One concern here is whether the federal government would
be in violation of international law if it legalized marijuana. A host
of international treaties explicitly ban the legalization of marijuana
sales for recreational purposes. As states have legalized, the US has
argued that it remains in good standing of these treaties by keeping pot
illegal at the federal level. But that would change if Congress and the
president legalized marijuana. (So far, Canada and Uruguay have generally dodged scrutiny over their violation of these treaties. But the US is a much bigger country than either.)
So even as states and voters back marijuana legalization, the federal government remains in the way.
8) How is marijuana legalization going in the states that have done it so far?
So far, it seems to be going fine. Then-Colorado Gov. John Hickenlooper opposed legalization when it was on the ballot in his state, but he has since acknowledged that “the things I feared six years ago have not come to pass.”
Colorado, which has the oldest system for recreational marijuana sales, has seen a rise in adult use, but not in use among youth. Although there were concerns about drug-impaired car crashes, the evidence is mixed.
One concern that has consistently come up is the risk of marijuana edibles, which a recent study linked to a rapid increase in marijuana-related hospitalizations at a Colorado hospital after legalization. Because edibles take longer to take effect, and may lead the human body to absorb the psychoactive compounds of cannabis differently, they’re more likely to cause a marijuana overdose
— not a deadly event, but one that can make people act strange and
paranoid. The proliferation of edibles under legalization, then, may be
leading to more bad, unpleasant trips.

[Stored entries]

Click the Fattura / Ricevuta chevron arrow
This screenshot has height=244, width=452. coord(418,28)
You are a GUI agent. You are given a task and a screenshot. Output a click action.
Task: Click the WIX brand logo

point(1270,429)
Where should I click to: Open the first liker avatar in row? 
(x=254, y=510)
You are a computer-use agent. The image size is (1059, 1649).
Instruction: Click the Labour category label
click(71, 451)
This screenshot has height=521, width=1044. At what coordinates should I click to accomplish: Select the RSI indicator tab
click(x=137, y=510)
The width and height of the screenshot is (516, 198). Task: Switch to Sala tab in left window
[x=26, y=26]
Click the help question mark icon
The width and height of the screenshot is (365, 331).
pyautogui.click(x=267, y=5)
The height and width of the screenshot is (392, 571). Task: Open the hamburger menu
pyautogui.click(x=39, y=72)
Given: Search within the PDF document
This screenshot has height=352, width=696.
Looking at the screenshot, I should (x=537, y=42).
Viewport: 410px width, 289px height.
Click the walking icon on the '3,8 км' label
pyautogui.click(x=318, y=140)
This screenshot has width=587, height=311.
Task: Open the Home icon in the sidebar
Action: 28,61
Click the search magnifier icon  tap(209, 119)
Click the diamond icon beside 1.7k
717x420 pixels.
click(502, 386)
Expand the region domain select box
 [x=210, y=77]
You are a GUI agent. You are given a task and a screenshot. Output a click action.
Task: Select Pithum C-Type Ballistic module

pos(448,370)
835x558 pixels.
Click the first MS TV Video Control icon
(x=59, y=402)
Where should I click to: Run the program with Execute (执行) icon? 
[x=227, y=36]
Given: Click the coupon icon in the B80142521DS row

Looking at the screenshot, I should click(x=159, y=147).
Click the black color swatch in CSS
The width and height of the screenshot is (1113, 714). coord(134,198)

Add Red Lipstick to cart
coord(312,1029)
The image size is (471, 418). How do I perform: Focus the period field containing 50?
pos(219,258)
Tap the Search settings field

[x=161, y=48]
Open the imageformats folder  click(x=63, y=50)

• Brief A
Set down the words of the marijuana legalization passage, starting at "One concern that" and ending at "bad, unpleasant trips.".
• Brief B
Write the next part of the marijuana legalization passage, picking up after its final sentence.
The listing is separate from the marijuana legalization passage and unrelated to it.

• Exercise result A
One concern that has consistently come up is the risk of marijuana edibles, which a recent study linked to a rapid increase in marijuana-related hospitalizations at a Colorado hospital after legalization. Because edibles take longer to take effect, and may lead the human body to absorb the psychoactive compounds of cannabis differently, they’re more likely to cause a marijuana overdose
— not a deadly event, but one that can make people act strange and
paranoid. The proliferation of edibles under legalization, then, may be
leading to more bad, unpleasant trips.

• Exercise result B
Critics of legalization also argue that edibles are
marketed irresponsibly, since they can take the form of child-friendly
snacks like gummy bears and cereals.
So since legalization, regulators have taken a tougher approach toward edibles — restricting them, requiring stronger packaging and labels, and even banning some of them.
The story is broadly similar in other states, with some
variation depending on state-specific circumstances. No big negative
stories have come out of legalization, at least yet.
That said, it’s worth cautioning that recreational
legalization is fairly young. The marijuana industry is still taking
form. Federal prohibition has made it hard for the industry to grow in a
big way, since they can’t very easily operate across state lines. How
this new industry, its marketing, and its influence over all levels of
government take shape in the next few years — and ultimately influence
people’s behaviors — remain very big questions for experts.
As Kleiman, who supported legalization, used to tell me,
“The bad risks are mostly long-term. We’re in the situation in which the
guy jumped off the Empire State Building, and as he passed the 42nd
floor somebody said, ‘How’s it going?’ And he said, ‘So far, so good!’”
9) Which states could legalize marijuana next?
Most of the states that have legalized to this point have
done so through ballot initiatives, but that’s changed in recent years
with state legislatures in Vermont and Illinois approving legalization.
So now there are two plausible paths to legalization.
On the state legislature side, the most serious conversations seem to be taking place in New York and New Jersey,
where governors have gotten strongly behind legalization but have so
far struggled to get bills through the legislatures. There’s also been
movement in Connecticut, Delaware, Rhode Island, and Vermont (to legalize sales), among other places.
Plus, there are some upcoming legalization ballot initiatives, potentially in Arizona, Florida, and North Dakota.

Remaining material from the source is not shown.